Hierarchical cluster analysis (heat map) of the methylation microarray data, based on all 1536 CpG loci, for 10 in vitro and 13 in vivo controls (12 for blood). Each sample was assayed in duplicate. Each duplicate clustered together (data not shown) so the mean beta values were used in this figure for ease of representation. Red indicates complete methylation, green indicates absence of methylation and intermediate levels are indicated by intermediate shades. Note that all cord blood samples cluster separately from placental samples.

Figure 2.

Beta values (fraction of CpG methylated at the indicated site) of CpG sites at which mean methylation differences were different at two sites within the same gene (two-way ANOVA, P ≤ 0.08). (A) CEBPA in cord blood, (B) COPG2 in cord blood, (C) MEST in placenta and (D) SERPINF1 in placenta. The points represent data from 12 in vivo conceptions/24 beta values per CpG site versus 10 in vitro conceptions/20 beta values per CpG site.
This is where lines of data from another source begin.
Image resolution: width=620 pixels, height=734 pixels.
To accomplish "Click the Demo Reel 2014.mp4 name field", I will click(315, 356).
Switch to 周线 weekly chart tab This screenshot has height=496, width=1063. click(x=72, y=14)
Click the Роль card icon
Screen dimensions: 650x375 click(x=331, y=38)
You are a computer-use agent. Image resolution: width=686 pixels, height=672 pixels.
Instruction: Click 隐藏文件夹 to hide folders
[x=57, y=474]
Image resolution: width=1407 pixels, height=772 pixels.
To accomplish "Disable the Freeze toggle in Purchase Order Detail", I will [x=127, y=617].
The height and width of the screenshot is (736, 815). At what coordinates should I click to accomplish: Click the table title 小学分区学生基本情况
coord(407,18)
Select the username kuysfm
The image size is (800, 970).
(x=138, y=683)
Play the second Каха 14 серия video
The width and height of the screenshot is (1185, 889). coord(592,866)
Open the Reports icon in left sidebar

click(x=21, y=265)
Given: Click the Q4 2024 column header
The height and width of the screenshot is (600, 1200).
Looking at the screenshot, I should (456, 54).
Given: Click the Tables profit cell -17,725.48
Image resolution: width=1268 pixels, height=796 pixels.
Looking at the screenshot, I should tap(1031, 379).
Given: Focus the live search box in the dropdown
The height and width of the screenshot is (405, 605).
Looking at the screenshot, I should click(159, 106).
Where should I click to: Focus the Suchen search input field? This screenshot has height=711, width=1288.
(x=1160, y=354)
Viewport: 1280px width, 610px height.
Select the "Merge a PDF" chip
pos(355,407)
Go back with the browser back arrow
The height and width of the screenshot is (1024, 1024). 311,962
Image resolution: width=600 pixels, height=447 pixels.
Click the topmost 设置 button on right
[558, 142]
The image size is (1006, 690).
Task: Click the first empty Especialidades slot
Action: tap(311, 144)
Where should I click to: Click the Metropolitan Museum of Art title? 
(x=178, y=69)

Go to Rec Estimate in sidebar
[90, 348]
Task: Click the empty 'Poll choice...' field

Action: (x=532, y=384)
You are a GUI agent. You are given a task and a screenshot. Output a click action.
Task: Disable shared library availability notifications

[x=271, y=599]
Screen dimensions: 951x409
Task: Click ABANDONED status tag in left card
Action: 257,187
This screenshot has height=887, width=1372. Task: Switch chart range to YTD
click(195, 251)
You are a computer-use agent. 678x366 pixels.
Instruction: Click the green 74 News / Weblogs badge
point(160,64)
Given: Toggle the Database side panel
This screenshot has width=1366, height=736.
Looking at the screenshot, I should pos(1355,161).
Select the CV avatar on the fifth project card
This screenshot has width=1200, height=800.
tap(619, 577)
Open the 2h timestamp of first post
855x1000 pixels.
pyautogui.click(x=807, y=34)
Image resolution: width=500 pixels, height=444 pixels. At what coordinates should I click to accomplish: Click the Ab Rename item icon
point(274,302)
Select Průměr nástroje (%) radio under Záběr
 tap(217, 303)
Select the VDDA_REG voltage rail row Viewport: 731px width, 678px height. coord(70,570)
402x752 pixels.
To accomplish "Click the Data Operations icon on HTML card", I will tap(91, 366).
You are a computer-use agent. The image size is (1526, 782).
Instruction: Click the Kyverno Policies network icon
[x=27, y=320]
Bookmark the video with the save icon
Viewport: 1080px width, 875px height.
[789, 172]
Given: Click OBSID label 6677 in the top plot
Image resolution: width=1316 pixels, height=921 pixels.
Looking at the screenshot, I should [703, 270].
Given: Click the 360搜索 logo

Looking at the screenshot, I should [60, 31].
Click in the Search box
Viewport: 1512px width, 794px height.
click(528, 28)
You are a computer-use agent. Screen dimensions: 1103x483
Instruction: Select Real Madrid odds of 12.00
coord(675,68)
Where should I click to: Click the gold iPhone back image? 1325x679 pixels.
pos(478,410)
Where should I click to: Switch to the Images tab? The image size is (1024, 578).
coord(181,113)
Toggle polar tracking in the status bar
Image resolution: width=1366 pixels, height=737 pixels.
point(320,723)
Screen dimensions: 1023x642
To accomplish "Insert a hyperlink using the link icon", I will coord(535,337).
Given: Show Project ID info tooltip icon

The in vitro individuals have slightly higher average methylation at the two CEBPA and COPG2 sites in cord blood and slightly lower average methylation at MEST and SERPINF1 CpG sites in placenta.

Figure 3.

Boxplots with whiskers showing transcript levels for four genes in which mean transcript levels differ significantly (Student's t test, P ≤ 0.05) between in vitro and in vivo populations (A) CEBPA in cord blood, (B) COPG2 in cord blood, (C) MEST in placenta and (D) SERPINF1 in placenta. The plots represent data from 93, 85, 69 and 68 in vivo conceptions for CEBPA, COPG2, MEST and SERPINF1, respectively, versus 70, 73, 69 and 68 in vitro conceptions for CEBPA, COPG2, MEST and SERPINF1, respectively. Boxplot interpretation: the box contains the middle 50% of the data. The upper edge of the box indicates the 75th percentile of the data set, and the lower edge indicates the 25th percentile (the range of the middle two quartiles is known as the inter-quartile range). The mean (open square) is shown and the line in the box indicates the median value with the ends of the vertical lines or ‘whiskers’ indicating the 95th and 5th percentiles of the data set. The symbol (x) depicts the 99th and 1st percentiles of the data set, and (-) depicts the maximum data range.